There are multiple ways to achieve this:

Taking the mean of the token embeddings generated by your standard BERT model.
Using the embedding of the classification token [CLS]
Using the max-over-time token-level embedding vectors (which means the element-wise maximum vector)

Model’s Architecture

For this tutorial, we will go for the first option among the ones mentioned above, which is the most used and recommended one. Luckily, it’s pretty simple to build our own special Sentence-level BERT by using the sentence-transformers library, this will result in the architecture illustrated below:

This architecture, which can be viewed as a Siamese-type model architecture (meaning that the BERT model will act as two identical sub-networks that share exactly the same weights and parameters), will allow the following:

Taking a pair of sentences (or any piece of text) as input.
Tokenization of the input (including the special tokens such as the classification token [CLS] and the separator token [SEP]).
Generation of 768-dimensional (the default dimension of BERT’s vector space) token-level embeddings for each sentence by the BERT model.
The Pooling Layer which, by default, performs a mean operation on the token embeddings, will allow for calculating of sentence-level embeddings.

Using the pair of sentence embeddings, a cosine similarity score is calculated to indicate how semantically similar they are.

Thanks to this architecture and to the similarity score feedback eventually received, the BERT model will learn to adjust its embeddings such that a pair of sentences with similar semantics will have similar vectors (speaking from a 768-dimensional vector space context).

Pretty simple, right?

Now as they say, ‘Talk is cheap, show me the code’. The full Colab notebook can be found here but make sure to stick around for more concise explanations.

Getting Started

We’ll start by installing the necessary packages, namely: transformers, sentence-transformers, and datasets in case you’re using Google Colab for the training.

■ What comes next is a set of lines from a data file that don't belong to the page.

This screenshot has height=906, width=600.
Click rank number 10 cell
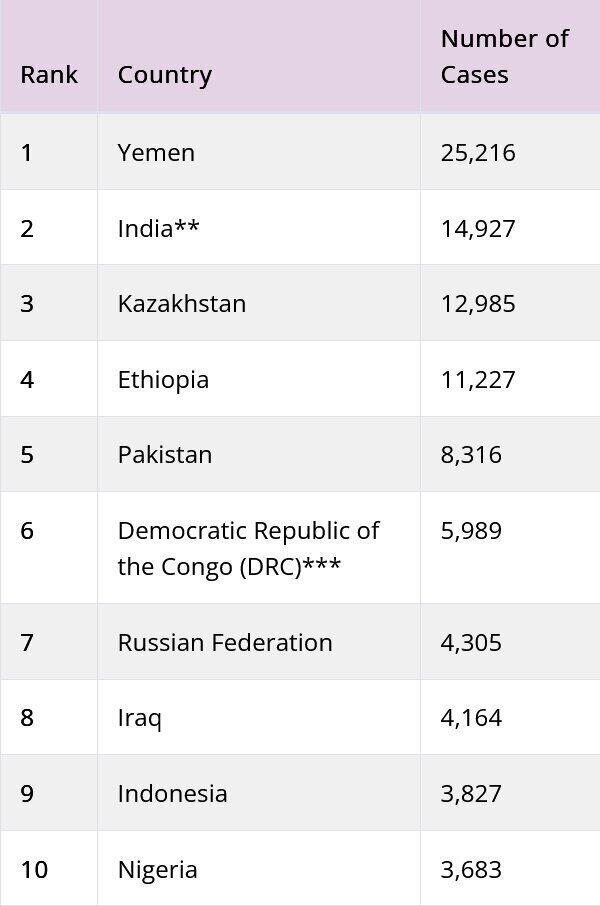34,869
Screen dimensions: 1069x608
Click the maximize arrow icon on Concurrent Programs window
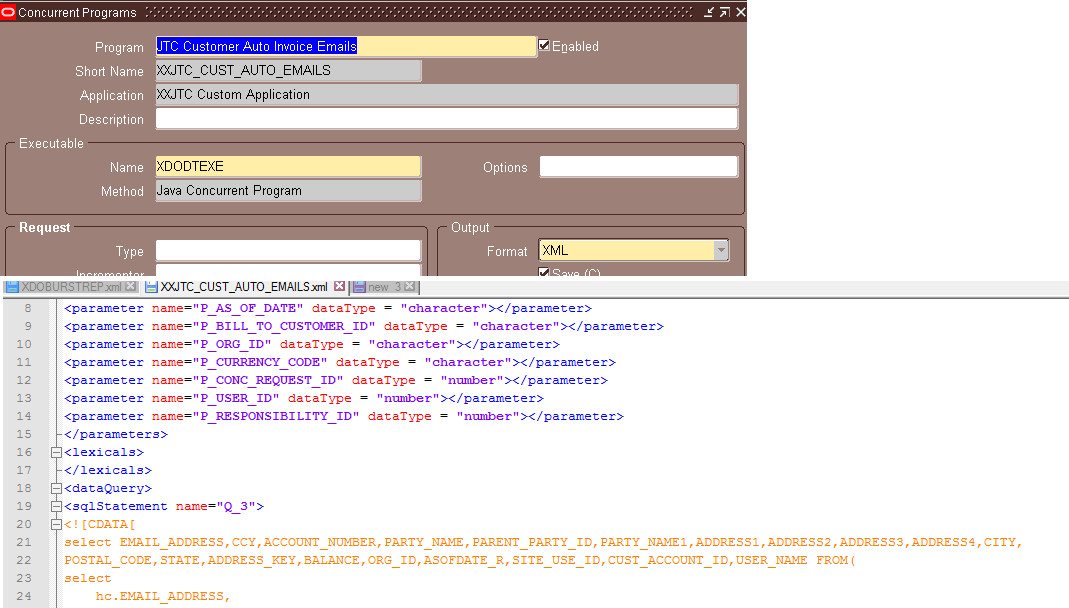coord(724,12)
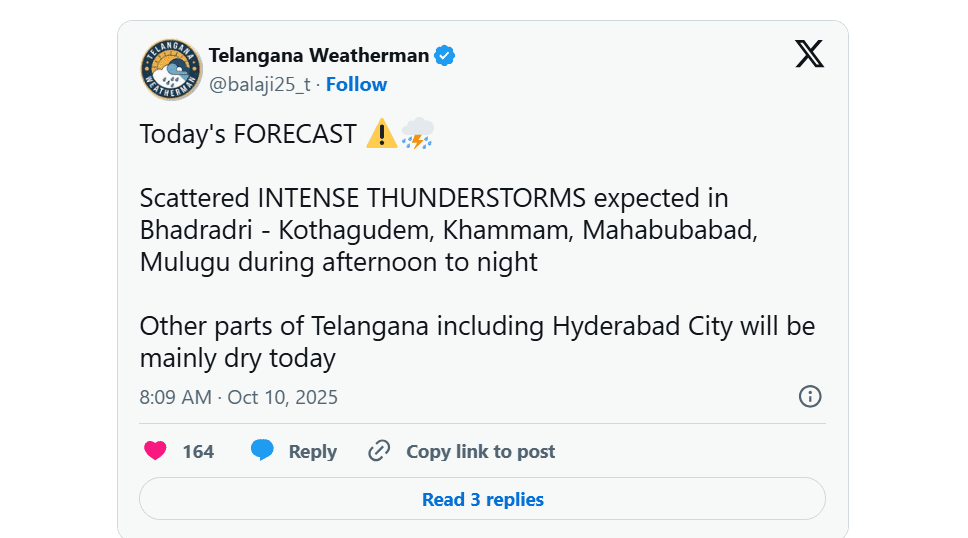Click the 164 likes count
This screenshot has height=538, width=968.
(198, 452)
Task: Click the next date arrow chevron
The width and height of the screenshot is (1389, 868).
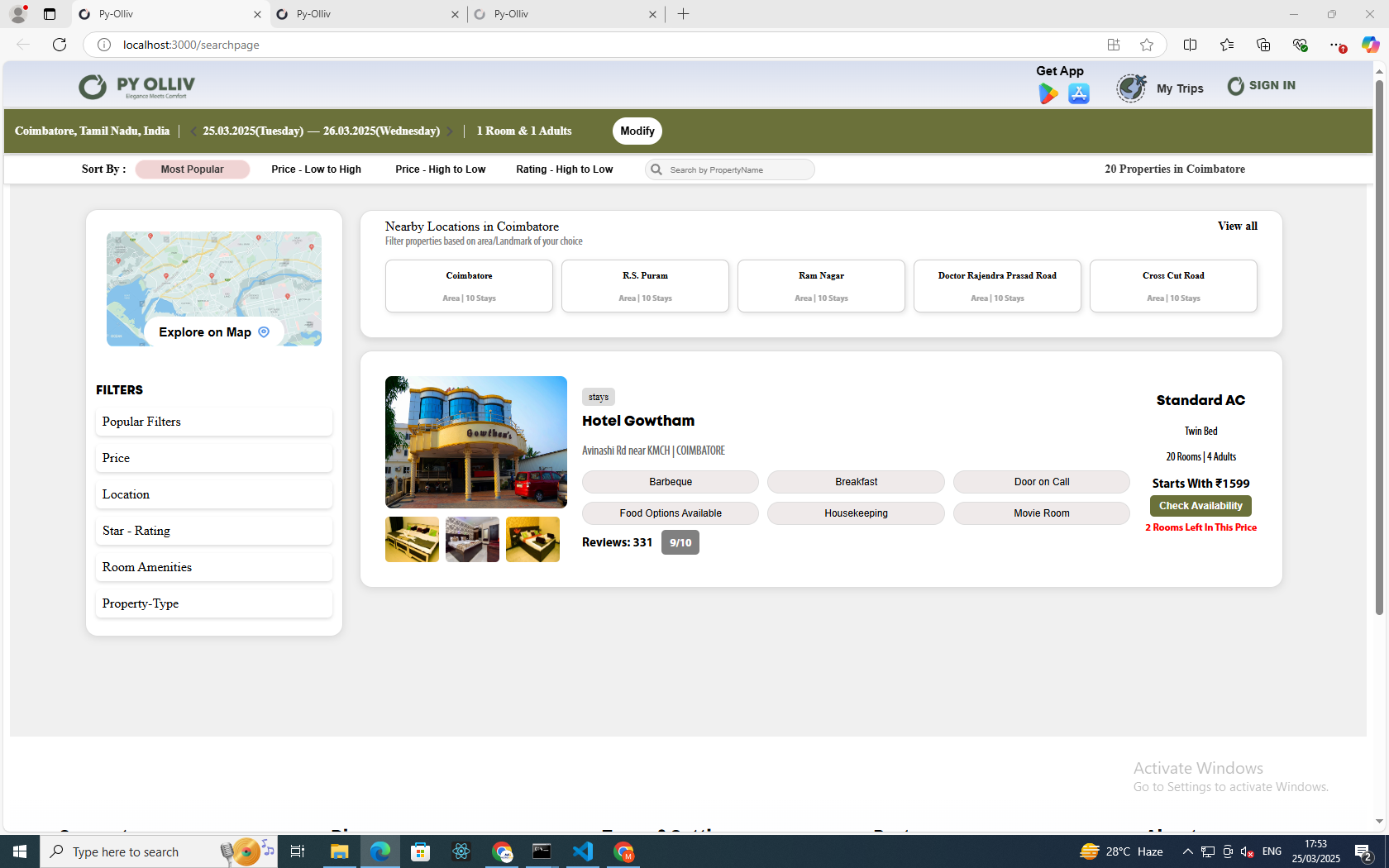Action: click(x=450, y=131)
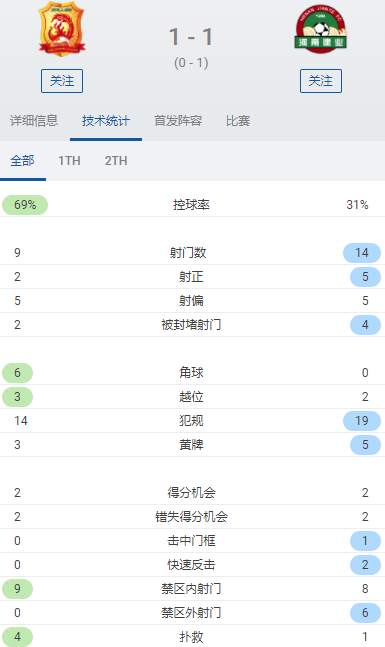Click the 黄牌 row label
Viewport: 385px width, 647px height.
(191, 445)
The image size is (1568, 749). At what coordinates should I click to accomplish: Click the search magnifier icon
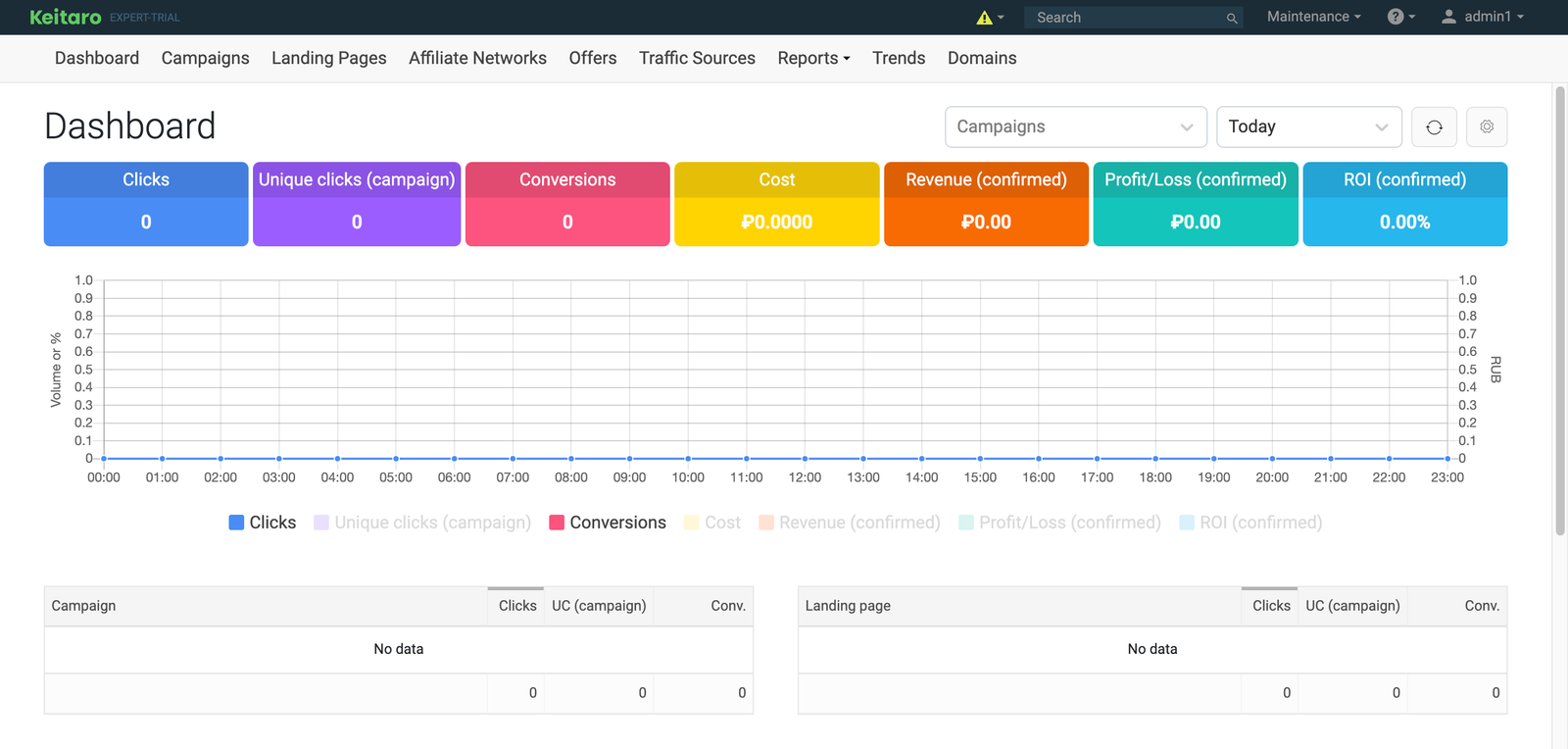1232,18
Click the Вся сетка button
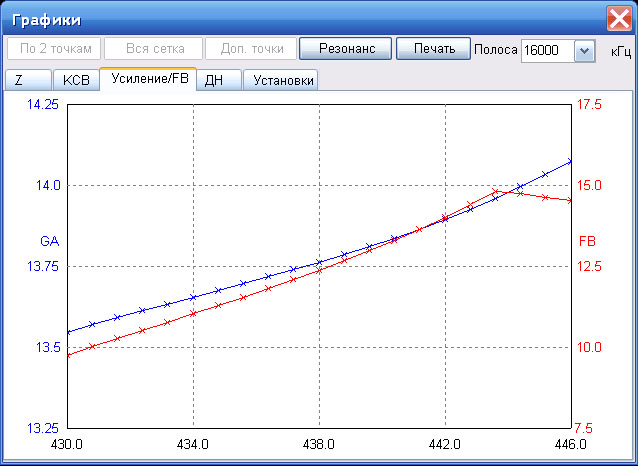The image size is (638, 466). point(153,49)
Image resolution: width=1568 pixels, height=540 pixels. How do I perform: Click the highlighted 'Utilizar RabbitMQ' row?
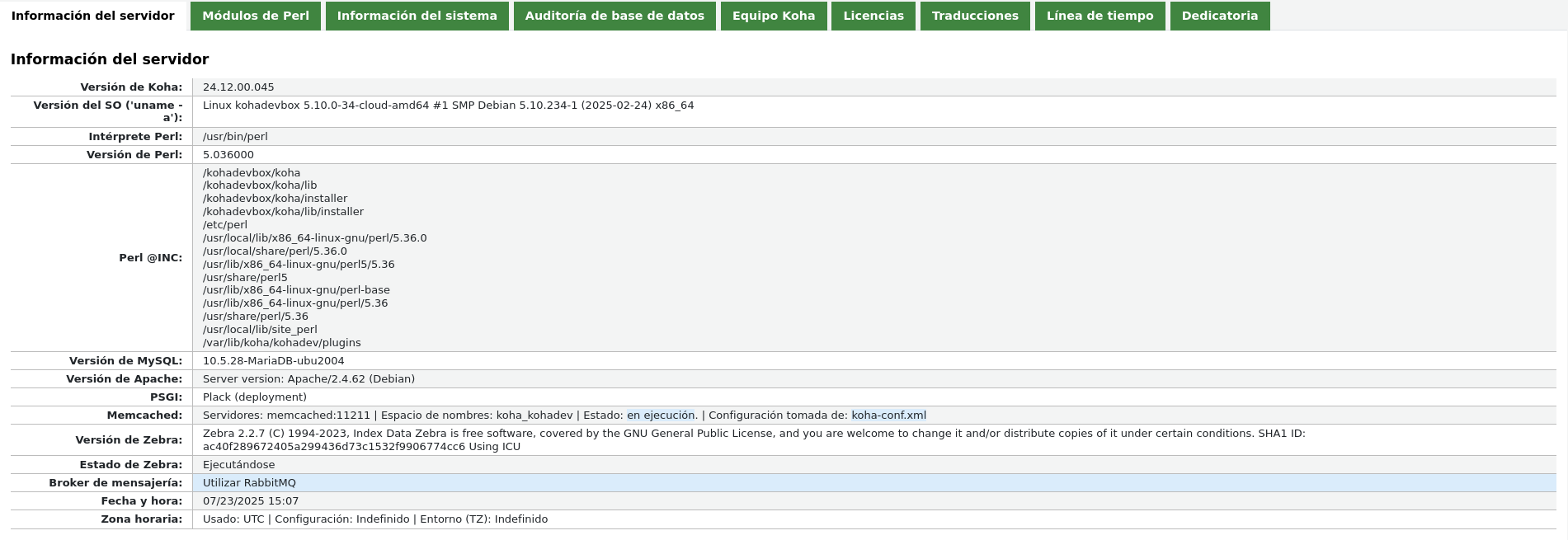(x=249, y=483)
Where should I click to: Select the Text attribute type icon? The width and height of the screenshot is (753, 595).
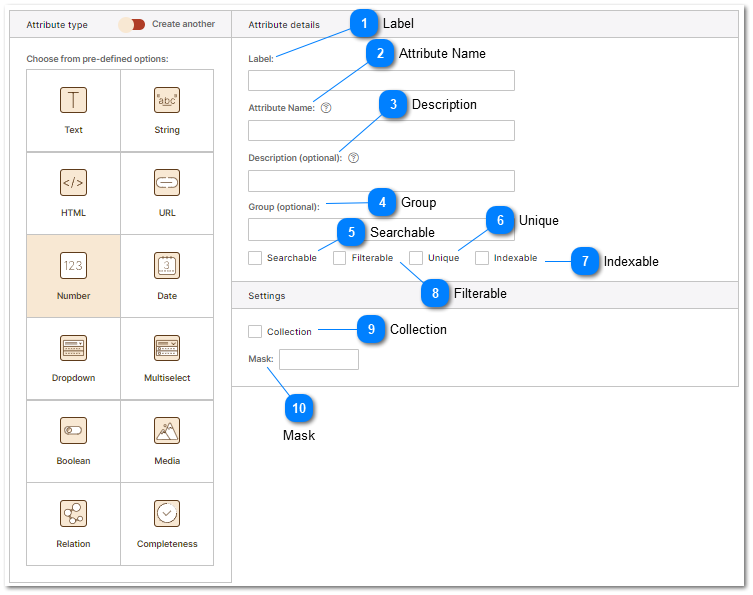tap(73, 100)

Otherwise, if you’re doing it locally, you’ll also need to install tqdm, pandas, numpy, and PyTorch (make sure to follow the official guide for a correct and compatible installation with your device)

If you’re not familiar with the package, Huggingface’s datasets will allow us to (you guessed it) load the dataset we’ll use for this tutorial:

$ pip install transformers sentence-transformers datasets

Then, we’ll import all the necessary packages as follows:

from datasets import load_dataset
from sentence_transformers import SentenceTransformer, models
from transformers import BertTokenizer
from transformers import get_linear_schedule_with_warmup
import torch
from torch.optim import AdamW
from torch.utils.data import DataLoader
from tqdm import tqdm
import time
import datetime
import random
import numpy as np
import pandas as pd

The next step would be to set the device we’ll train the model on, preferably a GPU. If it isn’t available, make sure you have set the correct runtime type on Google Colab (which can be accessed via Runtime > Change runtime type). Otherwise, we’ll proceed to set the famous device variable:

if torch.cuda.is_available():    
    device = torch.device("cuda")
    print(f'There are {torch.cuda.device_count()} GPU(s) available.')
    print('We will use the GPU:', torch.cuda.get_device_name(0))
else:
    print('No GPU available, using the CPU instead.')
    device = torch.device("cpu")

Loading and Previewing the Dataset

Next, we’ll easily load the STSB dataset from the Huggingface hub. Feel free to explore other datasets created especially for semantic textual similarity, or even upload and use your own dataset! More on this via Huggingface’s official datasets documentation.

# Load the English version of the STSB dataset
dataset = load_dataset("stsb_multi_mt", "en")
print(dataset)

The print() function allows us to check how our dataset looks from a high-surface level:

DatasetDict({
    train: Dataset({
        features: ['sentence1', 'sentence2', 'similarity_score'],
        num_rows: 5749
    })
    test: Dataset({
        features: ['sentence1', 'sentence2', 'similarity_score'],
        num_rows: 1379
    })
    dev: Dataset({
        features: ['sentence1', 'sentence2', 'similarity_score'],
        num_rows: 1500
    })
})

As you can see, the dataset comprises train, test, and dev (also known as validation) splits. Note that we’ll use both the train and dev sets during the training phase.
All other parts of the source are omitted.